がん放射線治療の
概要

がん薬物療法について

放射線治療のメカニズム

それでは、なぜがんに放射線治療が効くのか、そのしくみをもう少し詳しく説明します。

がん細胞への作用と正常細胞への影響

細胞は分裂を繰り返すことで再生(成長)します。細胞の分裂は、DNA(体の設計図)が複製されることから始まりますので、DNAが複製されなければ細胞は分裂することができず、やがて死滅します。
放射線は細胞が分裂できないように、細胞のDNAを切断します(直接作用)。また、放射線が細胞内の水分子と反応すると活性酸素が増加し、この活性酸素がDNAに損傷を与えます(間接作用)。
がん細胞は無秩序に増殖しますが、受けたダメージを修復する力は弱いので、繰り返し放射線を当てると、やがてがん細胞は死滅します(図1参照)。
一方、正常細胞もダメージを受けますが、正常細胞は修復力が強いので、少しずつ回復します。放射線治療はこの修復する力の差を利用して治療をしています。

図1:放射線の細胞への作用(イメージ)

放射線の細胞への作用(イメージ)

なお、正常細胞もダメージを受けると照射部位に応じた症状が出現します。これを「副作用」と言います。詳細は「放射線治療の副作用(有害事象)と対策」で述べます。

治療の休止について

放射線治療を体外照射で行う場合、一般的には治療スケジュールに則って分割して照射します。前述したように、放射線治療はがん細胞と正常細胞の修復力の差を利用した治療法です。分割する目的は、正常細胞への影響をなるべく少なくし、がん細胞へダメージを集中させるためです。しかし修復力が弱いがん細胞も時間が空いてしまえば、再増殖します。
最大の治療効果を得るには、予定通りに治療を完遂することが大切です。
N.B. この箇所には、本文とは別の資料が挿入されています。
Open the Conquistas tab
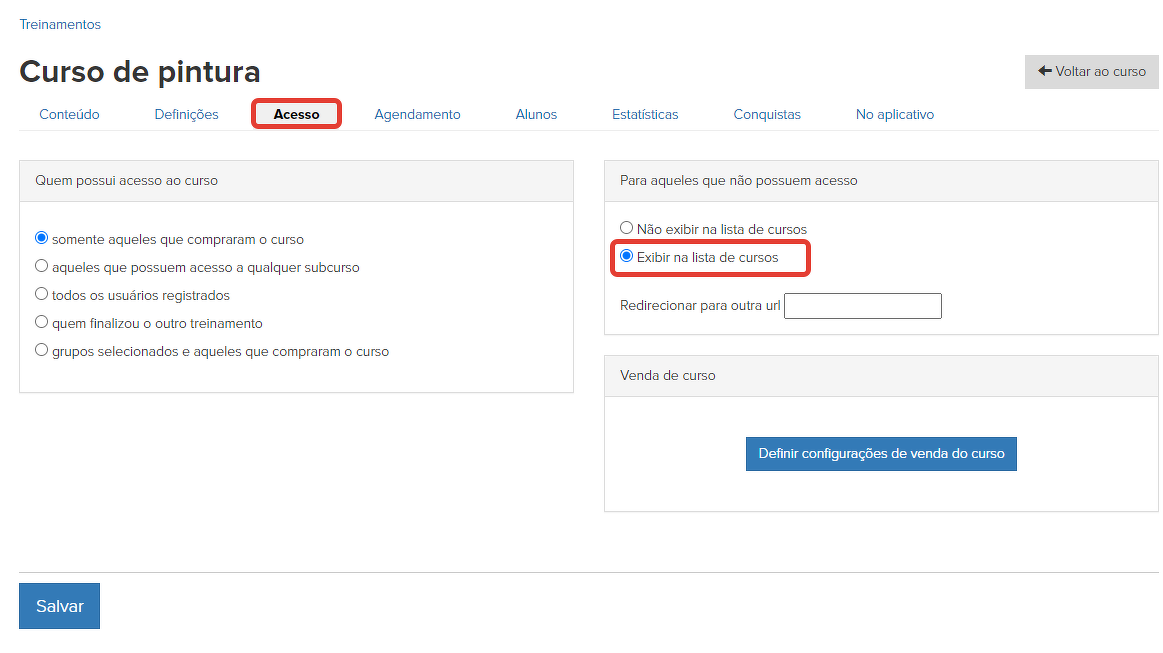The image size is (1163, 653). (x=767, y=114)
治療に入る前は、仕事等のスケジュールを調整しましょう。やむを得ず続けて治療を休む場合は担当医(放射線腫瘍医)に相談してください。

イラスト

放射線の感受性(かんじゅせい)について

放射線の影響を受けやすさを「感受性」と言います。
放射線は細胞分裂が盛んな細胞や未成熟な細胞などに強く影響します。
そのため、一般的にがんの中でも速く大きくなるがんの方が、ゆっくり大きくなるがんに比べて効きやすい傾向があります。